Ce n’est pas sur scène. C’est derrière nous, du fin fond de l’orchestre de l'Auditorium de Lyon, que débute le Stabat Mater attribué à Jacopone da Todi. Serge Goubioud et Hugues Primard se cherchent, se provoquent vocalement, entrent dans la surenchère, a cappella, rien que deux ténors dont les timbres projetés semblent faits pour la musique populaire. « Mo’ è benuto il giovedì santu » conduit les musiciens du Poème Harmonique vers la scène au rythme endiablé de la tarentelle : c’est une fête, cette soirée pourtant très spirituelle, aux douleurs de la vierge au pied de la croix parfois paradoxales pour les oreilles du XXIe siècle. La déambulation, dans laquelle le chef Vincent Dumestre ne manque pas d’instiller des « hey » d’allégresse de son côté, se termine au pied de la scène, dos au public, comme si ce dernier était inclus dans une procession menant jusqu’au sanctuaire.

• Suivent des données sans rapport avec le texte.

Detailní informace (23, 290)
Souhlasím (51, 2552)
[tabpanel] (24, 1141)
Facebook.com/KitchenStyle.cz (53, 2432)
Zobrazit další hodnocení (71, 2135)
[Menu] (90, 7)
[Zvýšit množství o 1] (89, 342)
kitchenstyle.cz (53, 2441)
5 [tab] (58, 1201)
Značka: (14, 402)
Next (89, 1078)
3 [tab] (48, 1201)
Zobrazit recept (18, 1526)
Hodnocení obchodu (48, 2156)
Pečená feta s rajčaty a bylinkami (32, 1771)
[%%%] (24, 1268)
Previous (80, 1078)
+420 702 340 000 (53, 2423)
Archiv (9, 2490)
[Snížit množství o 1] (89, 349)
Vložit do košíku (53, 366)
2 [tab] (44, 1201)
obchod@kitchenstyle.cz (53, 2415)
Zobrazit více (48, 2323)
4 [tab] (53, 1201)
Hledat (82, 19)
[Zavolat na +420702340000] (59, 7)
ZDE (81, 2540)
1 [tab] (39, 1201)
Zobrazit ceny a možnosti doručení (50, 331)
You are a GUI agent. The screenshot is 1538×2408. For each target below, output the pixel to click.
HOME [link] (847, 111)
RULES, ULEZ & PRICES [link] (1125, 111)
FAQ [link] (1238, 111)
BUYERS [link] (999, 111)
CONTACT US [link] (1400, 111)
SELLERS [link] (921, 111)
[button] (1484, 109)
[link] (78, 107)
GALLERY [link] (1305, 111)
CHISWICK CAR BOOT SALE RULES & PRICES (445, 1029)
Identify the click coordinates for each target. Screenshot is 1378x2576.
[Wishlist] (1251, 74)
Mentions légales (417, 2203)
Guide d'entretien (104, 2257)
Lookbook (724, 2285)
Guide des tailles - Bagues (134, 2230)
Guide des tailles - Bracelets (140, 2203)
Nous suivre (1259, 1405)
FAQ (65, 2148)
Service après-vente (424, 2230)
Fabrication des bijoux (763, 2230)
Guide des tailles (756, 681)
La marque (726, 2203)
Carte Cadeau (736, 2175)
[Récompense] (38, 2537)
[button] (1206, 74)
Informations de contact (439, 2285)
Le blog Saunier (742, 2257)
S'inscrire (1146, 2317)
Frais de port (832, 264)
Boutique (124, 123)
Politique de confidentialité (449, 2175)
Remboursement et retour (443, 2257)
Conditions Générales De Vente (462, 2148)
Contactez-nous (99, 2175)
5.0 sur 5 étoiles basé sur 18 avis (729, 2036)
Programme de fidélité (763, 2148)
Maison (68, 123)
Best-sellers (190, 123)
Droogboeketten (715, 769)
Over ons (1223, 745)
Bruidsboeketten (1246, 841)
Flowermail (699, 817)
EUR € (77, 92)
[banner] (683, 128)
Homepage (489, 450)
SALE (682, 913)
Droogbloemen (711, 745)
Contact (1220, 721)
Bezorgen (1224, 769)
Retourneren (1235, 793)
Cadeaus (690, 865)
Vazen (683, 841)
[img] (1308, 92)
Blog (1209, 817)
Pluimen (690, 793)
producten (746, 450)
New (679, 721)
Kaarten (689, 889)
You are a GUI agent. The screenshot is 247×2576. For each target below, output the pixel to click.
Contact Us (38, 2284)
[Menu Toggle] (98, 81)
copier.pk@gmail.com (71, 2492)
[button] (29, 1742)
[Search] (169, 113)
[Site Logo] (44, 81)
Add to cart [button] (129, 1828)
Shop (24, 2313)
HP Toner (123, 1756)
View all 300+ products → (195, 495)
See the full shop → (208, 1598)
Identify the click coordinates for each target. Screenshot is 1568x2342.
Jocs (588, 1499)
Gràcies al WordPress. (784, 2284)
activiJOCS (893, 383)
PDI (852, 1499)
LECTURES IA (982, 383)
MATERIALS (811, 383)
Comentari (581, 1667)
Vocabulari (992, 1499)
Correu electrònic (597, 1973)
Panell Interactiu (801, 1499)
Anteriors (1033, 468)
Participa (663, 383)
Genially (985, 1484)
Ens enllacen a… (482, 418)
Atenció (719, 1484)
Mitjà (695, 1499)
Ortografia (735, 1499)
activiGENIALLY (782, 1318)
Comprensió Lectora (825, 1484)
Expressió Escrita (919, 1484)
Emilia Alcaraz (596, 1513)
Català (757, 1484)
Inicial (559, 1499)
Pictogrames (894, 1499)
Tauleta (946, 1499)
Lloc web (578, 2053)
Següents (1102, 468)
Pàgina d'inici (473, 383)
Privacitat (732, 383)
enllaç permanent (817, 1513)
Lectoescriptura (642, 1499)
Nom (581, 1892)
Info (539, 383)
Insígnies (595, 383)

Sophie Junker, Anthea Pichanick et Le Poème Harmonique dirigé par Vincent Dumestre
© Andrey et Nikita Chuntomov

Et c’est sur l’estrade que se pose désormais le Stabat du manuscrit de Monopoli, dans une mise en espace plus statique. Entré dans l’église napolitaine, le spectateur – autant que l’auditeur – se trouve face à un diptyque. Des deux côtés de l’autel musical, figuré par l’orchestre du Poème Harmonique et le trio masculin, se trouvent disposées Sophie Junker, sur le balcon de gauche, et Anthea Pichanick, sur celui de droite. Le clair-obscur étant de rigueur, le soprano apparaît telle une incarnation de pietà ou de beauté caravagesque, impression prolongée par sa capacité vocale à exprimer le pathos. Solide et imperturbable, le solo a cappella de la contralto lui répond sur un mode spirituel, tandis que les trois hommes (le baryton Virgile Ancely s’étant joint aux deux ténors) prolongent encore l’atmosphère festive à travers leur vocalité populaire, qui doit tant aux polyphonies méridionales, corses ou italiennes.

Le Concerto per quartetto n° 1 en fa mineur de Francesco Durante, intermède instrumental, séduit par son interprétation bien contrastée dans les nuances et les timbres, l’élégance coulante de son troisième mouvement et la vivacité des contretemps du quatrième. Le Stabat Mater du manuscrit d’Ostuni fait office d’introït à celui de Pergolèse, donnant un avant-goût des échanges féminins qui vont suivre.

Le Stabat de Pergolèse débute par un premier mouvement caractérisé par un pathétique sobre, bientôt relayé par un « Cujus animam » très rapide. L’espièglerie instrumentale du « Quae moerebat » est succulente et les échanges des deux solistes avec l’orchestre s’intensifient encore. L’un des meilleurs moments est le « Fac ut ardeat », grâce au répondant des solistes entre elles, par temps et contretemps : il sera repris en bis, avec la tarentelle. C’est un Stabat incandescent, d’une intensité pénétrante, redevable à des instrumentistes et une direction inspirés, et à deux solistes au profil vocal parfaitement complémentaire.

Soprano belge, Sophie Junker joint à son émission ciselée une palette de timbres allant de la voix blanche au poignard aigu, ainsi qu’une expressivité également gestuelle. Et que dire d’Anthea Pichanick, vraie contralto bien connue sur la place lyonnaise, elle aussi ? Son timbre si riche s’est encore approfondi ces dernières années, la tessiture s’est complètement lissée pour produire à n’importe quelle hauteur cette onctuosité remarquable qui la distingue. Sa technicité infaillible lui permet d’assurer en même temps une stabilité des graves intenses en harmoniques que des montées véloces et irréprochables. En l’écoutant aujourd’hui dans ce répertoire, on a l’impression d’avoir affaire à une Cecilia Bartoli au timbre plus grave. C’est une très grande voix, dont la maturité est décidément éclose. Le public de l’Auditorium remercie les acteurs de ces multiples Stabat Mater comme ceux d’un match de l’OL, avec des réactions dignes d’une soirée de musique tout aussi savante que populaire.